What the task asks >> Return exactly, please, the line that contains "Click the NodeSpace logo" and every line after it through the end of the material that follows, leaving pictures aside.
________________
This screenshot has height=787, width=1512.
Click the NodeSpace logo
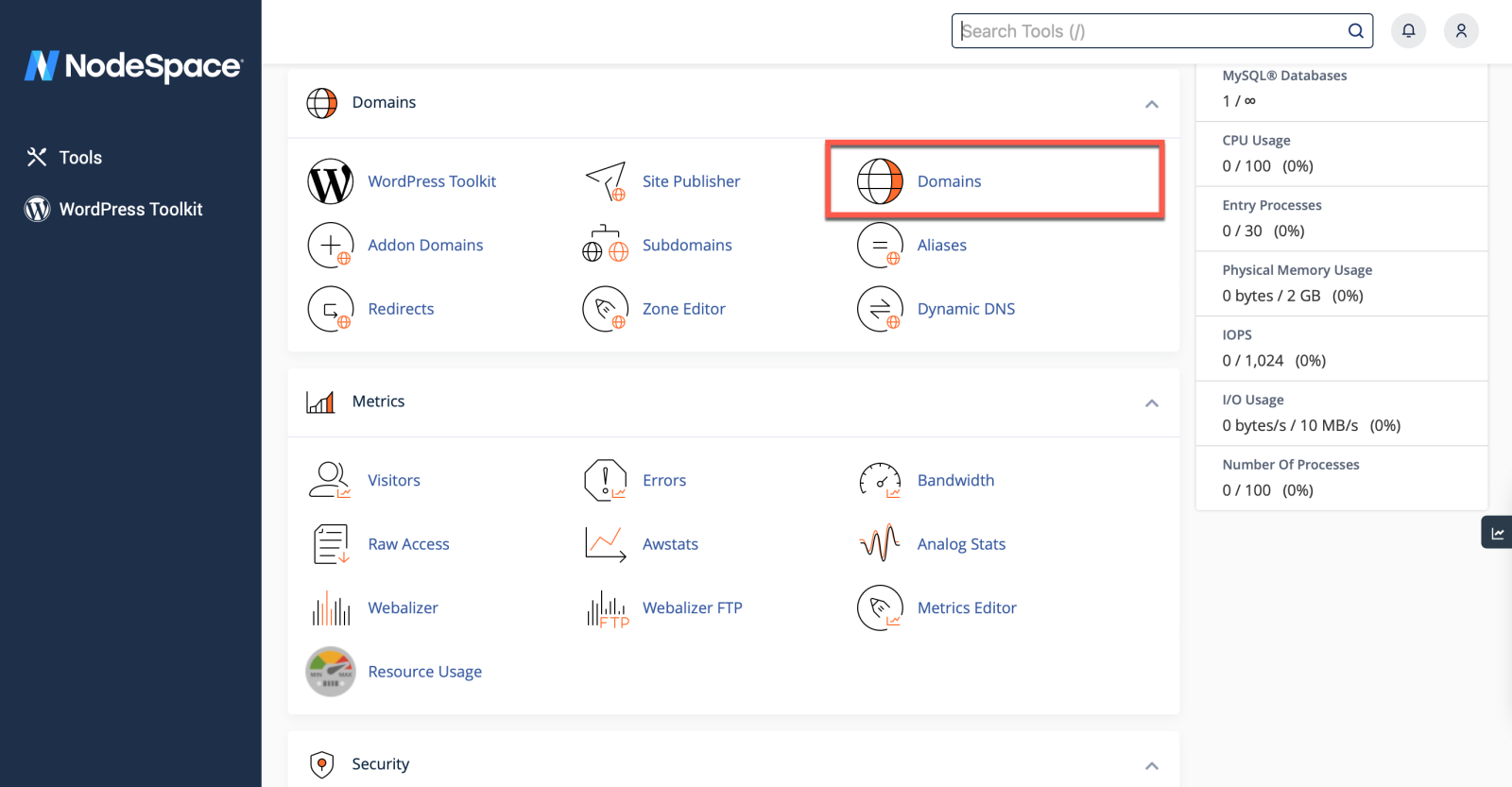[x=133, y=66]
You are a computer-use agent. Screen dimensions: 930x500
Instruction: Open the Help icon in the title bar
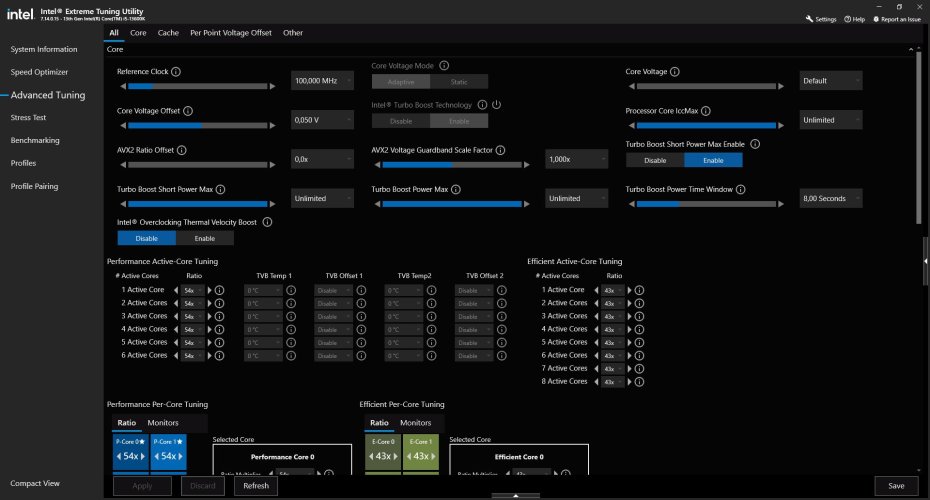coord(853,19)
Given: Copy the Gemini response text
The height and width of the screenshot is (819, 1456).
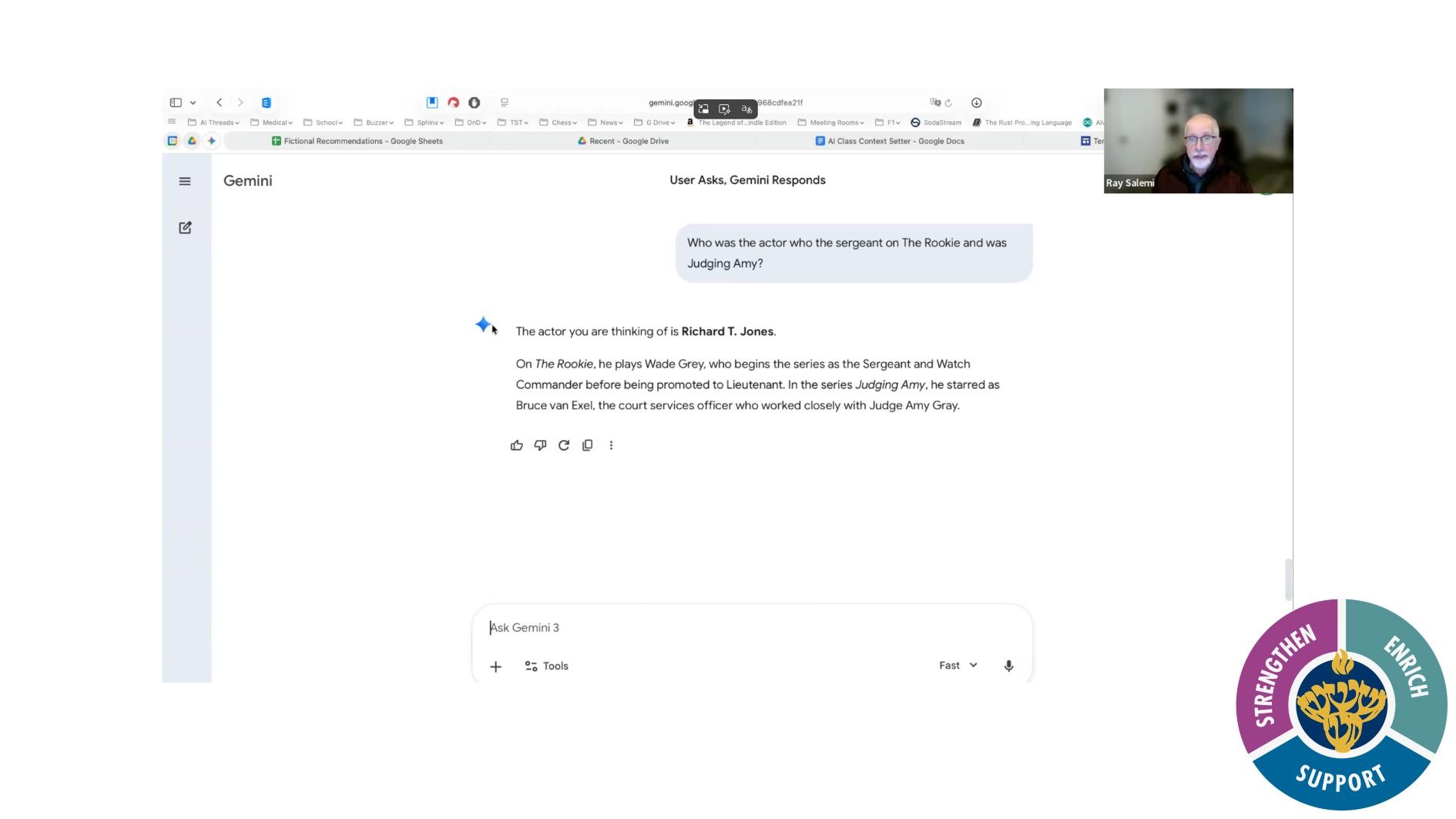Looking at the screenshot, I should [587, 445].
________________
Task output >>
Click the NodeSpace logo
[x=133, y=66]
You are a computer-use agent. Screen dimensions: 930x500
Instruction: Open the Help icon in the title bar
coord(853,19)
Given: Copy the Gemini response text
The height and width of the screenshot is (819, 1456).
Looking at the screenshot, I should [587, 445].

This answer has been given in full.